| Set of tasks |
1 - In the forum thread about moving to the UAE, why does Jynxgirl's reply send the poster to the Dubai forum? Answer in one to three sentences.
2 - Write a continuation of the forum thread about moving to the UAE, beginning right after its final sentence.
-------- Document passage
# Moving to UAE



## jayomcd (May 21, 2010)

Hi Guys,

I have a few questions about moving to the UAE and thought this forum would be a good way of getting answers!

I'm been offered a job by a company located in Sharjah... My first question is where should I live? In Sharjah or Ajman... And is Dubai far away from these areas? Are Sharjah and Ajman big cities??

Also is it hard to meet people over there, as I would be moving over alone.

Thanks for the help guys!

Jason


----------



## Jynxgirl (Nov 27, 2009)

You prob will find alot of information in the Dubai forum you are looking for but I will try to help as much as possible. 

You really should have a look at the thread in the Dubai forum that says something like read this before posting.
----------------
-------- Recorded information
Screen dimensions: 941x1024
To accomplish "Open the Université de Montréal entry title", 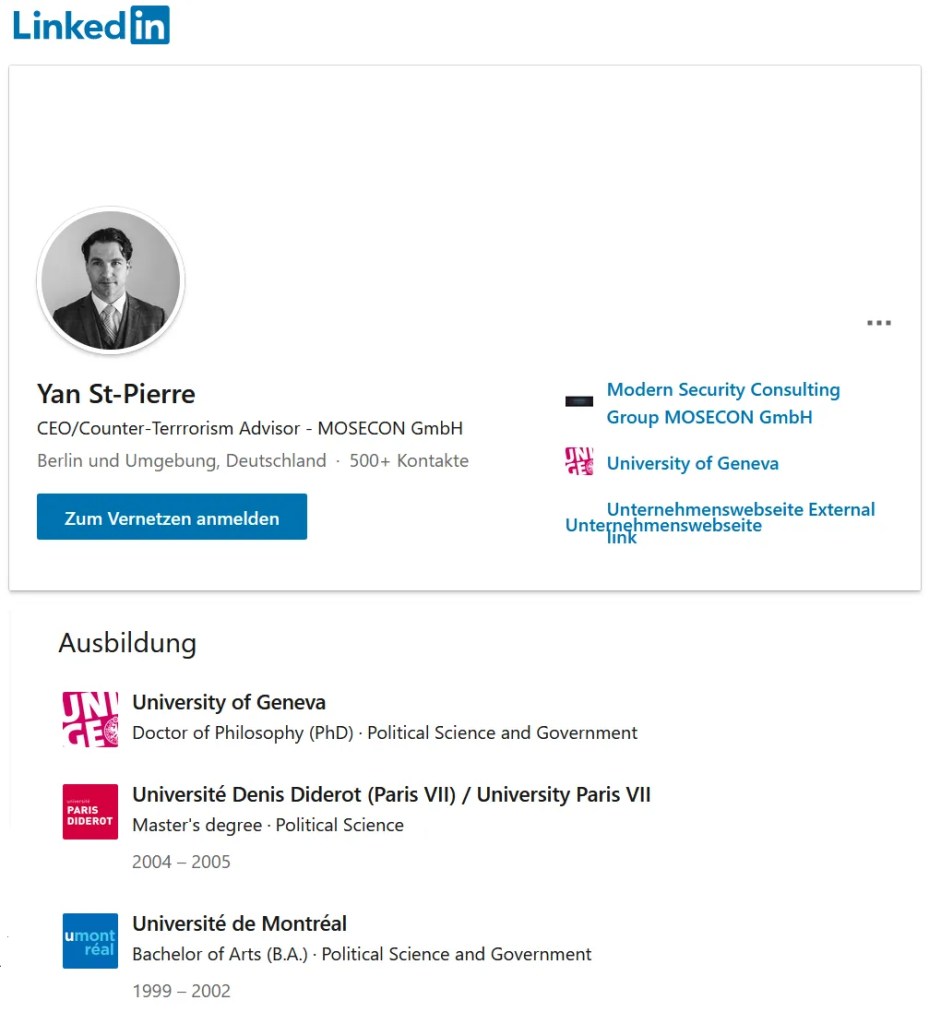I will tap(239, 923).
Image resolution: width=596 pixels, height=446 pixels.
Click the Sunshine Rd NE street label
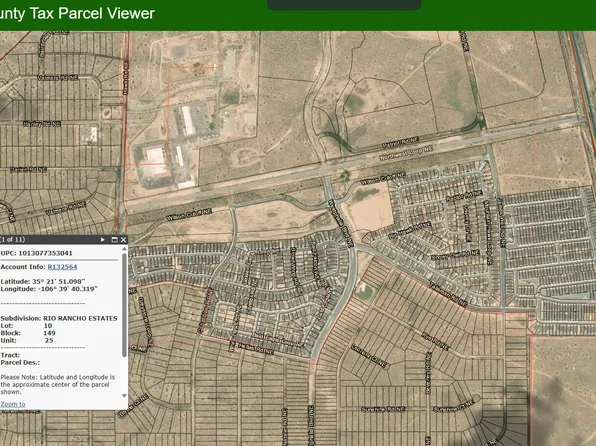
----------------
| Responses for each task |
1 - Jynxgirl sends Jason to the Dubai forum because she expects that he will probably find much of the information he is looking for there.

2 -
I would not suggest picking where you are going to live, until you arrive and have a look at the area. Sharjah is a busy place and traffic is terrible there. Sharjah surrounds Ajman. Ajman is a very tiny little pocket along the water front area. You could sneeze and miss it as your driving by (not really but you get the point hopefully). Dubai isnt far away but its the traffic between the two that can make going back and forth TERRIBLE. The metro doesnt run between the two  If there is no traffic (1 am), then its like a twenty min drive from the heart of sharjah to get to the trade center area in Dubai. Sharjah is far from a little city but its not big as Dubai. Sharjah is more conservative. Do a search on Sharjah to familiarize yourself with the rules and just life in Sharjah. There are not nearly as many western pockets of people in sharjah but you will still find some. I enjoy Sharjah but there really doesnt appear to be much to do there if you are a uk person who enjoys the nightly pub social life. There are two bars in Ajman.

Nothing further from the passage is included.